··· Extract to read ···

So I'm betting that the problem lies with him. As I said, good luck in talking to him. I hope you can figure out exactly what it is he's afraid of - after all, jealousy is rooted in fear 9 times out of 10.

:hug: Never let anyone make you feel bad for taking care of yourself. That's not love; that's possessiveness and other nasty stuff.

ladybugnessa
04-19-2007, 12:42 PM
this thread made me ask my hubby if he minds that i'm in the gym after work.. he laughed and said no... and i told him well there's no hot guys there (at least not to my liking) and he said 'hon I never even thought about that'... I'm truly blessed.

You need to ask hubby what it is about the gym that bothers him... maybe it's the late class.. maybe it's the frequency or maybe it really is all in his head... but ya gotta ask.

Beach Patrol
04-19-2007, 12:46 PM
My husband has never been jealous of me for anything - especially doing something that is GOOD & HEALTHY for me.

In fact, we joined the gym TOGETHER - mostly went at different times, but still. We have since cancelled the membership in favor of a home gym. Just easier that way. :)

rockinrobin
04-19-2007, 01:58 PM
I work out at home and there are times hubby would like some time with me when I happen to be working out - but tough. He is soooo proud of me, beyond belief. He now KNOWS not to bother me when I am in workout mode. It doesn't mean he is thrilled about not being able to spend time with me when he wants to, but he fully understands how much I NEED to do this. He's pretty happy with the results as well.

··· Data extract ···

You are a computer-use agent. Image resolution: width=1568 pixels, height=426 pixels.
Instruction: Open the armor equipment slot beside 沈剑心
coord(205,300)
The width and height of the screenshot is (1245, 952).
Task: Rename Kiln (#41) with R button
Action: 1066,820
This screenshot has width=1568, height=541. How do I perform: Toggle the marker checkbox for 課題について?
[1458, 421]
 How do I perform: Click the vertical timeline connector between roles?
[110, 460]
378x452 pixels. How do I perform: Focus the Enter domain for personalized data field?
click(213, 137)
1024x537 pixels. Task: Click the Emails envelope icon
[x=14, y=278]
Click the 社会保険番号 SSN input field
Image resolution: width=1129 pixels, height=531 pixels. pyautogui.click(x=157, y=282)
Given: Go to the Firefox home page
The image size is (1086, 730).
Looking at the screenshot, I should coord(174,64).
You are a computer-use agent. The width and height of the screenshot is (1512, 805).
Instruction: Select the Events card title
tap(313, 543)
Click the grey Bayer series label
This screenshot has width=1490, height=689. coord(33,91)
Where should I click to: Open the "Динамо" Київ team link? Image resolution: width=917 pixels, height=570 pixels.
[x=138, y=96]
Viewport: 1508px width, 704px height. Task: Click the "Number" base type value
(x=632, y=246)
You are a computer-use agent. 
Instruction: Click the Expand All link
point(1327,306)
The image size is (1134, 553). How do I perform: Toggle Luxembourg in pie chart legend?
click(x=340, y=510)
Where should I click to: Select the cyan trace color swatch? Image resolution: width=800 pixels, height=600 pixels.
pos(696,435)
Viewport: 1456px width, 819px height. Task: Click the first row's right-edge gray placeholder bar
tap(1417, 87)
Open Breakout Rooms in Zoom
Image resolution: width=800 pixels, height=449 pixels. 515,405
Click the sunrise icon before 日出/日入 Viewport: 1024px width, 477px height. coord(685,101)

···

● **Problems to work on**
A - In the forum thread about spouses and gym jealousy, what does Beach Patrol say replaced the canceled gym membership?
B - Extend the forum thread about spouses and gym jealousy with new material that picks up after its final post.

● **Results by task**
A - A home gym.

B -
carolva77
04-19-2007, 02:00 PM
[QUOTE=ladybugnessa;1659747]this thread made me ask my hubby if he minds that i'm in the gym after work.. he laughed and said no... and i told him well there's no hot guys there (at least not to my liking) and he said 'hon I never even thought about that'... I'm truly blessed.

QUOTE]

:) yeah you are

Kery
04-19-2007, 02:39 PM
My ex wasn't a problem with that, on the contrary -- his father *owned* a gym, so he was rather like "hey, wanna hit the gym together today?" than the contrary.

Anyway, most people I've seen in the gyms here really are not there to seduce anyone. They're focused on their workouts, and we all get out of there the same way -- sweaty and with disheveled hair. So much for the seduction factor. :D

I hope you can talk to him and make him understand that you're not doing anything wrong. Because you're indeed not! Being a good wife doesn't mean catering to every whim of the other half while never taking any time for oneself. Nobody can live this way forever, lest they want to end up sad, frustrated, bitter and whatnot. (At least, I doubt the majority of us can always give, give, give and consent to sacrifices all the time.) And I'm sure he can agree that having a happy wife who feels well in her body and mind is better for him as well, rather than leaving you at home miserable and unsatisfied because you can't do that one thing for yourself...

carolva77
04-19-2007, 02:49 PM
I talked to my dh a couple of minutes ago on the phone and basically I stated that :
1. I am going to keep going
2. I am not doing anything wrong.
My DH has like an alter ego, it sounds weird but he does. HE acts somedays like he is a baby and I am the mom, and he claims I am abandoning him, oh well... He is not a baby....

ladybugnessa
04-19-2007, 03:02 PM
I talked to my dh a couple of minutes ago on the phone and basically I stated that :
1. I am going to keep going
2. I am not doing anything wrong.
My DH has like an alter ego, it sounds weird but he does. HE acts somedays like he is a baby and I am the mom, and he claims I am abandoning him, oh well... He is not a baby....

ok did you hear his reasoning why he didn't want you to go?

i don't know how old you are or how much you've lost, but i know that right now i'm 47 and still well over 200 pounds and i bet that DH would be a lot more insecure if i was 27 and well under 200 pounds....

as for abandoning him... I do think he's being irrational and childish.

to a man who said "i won't tolerate it" I personally at my old age would say
"ok don't, you know where the door is" but then I'm at a very different place in my life now than i was 20 years ago.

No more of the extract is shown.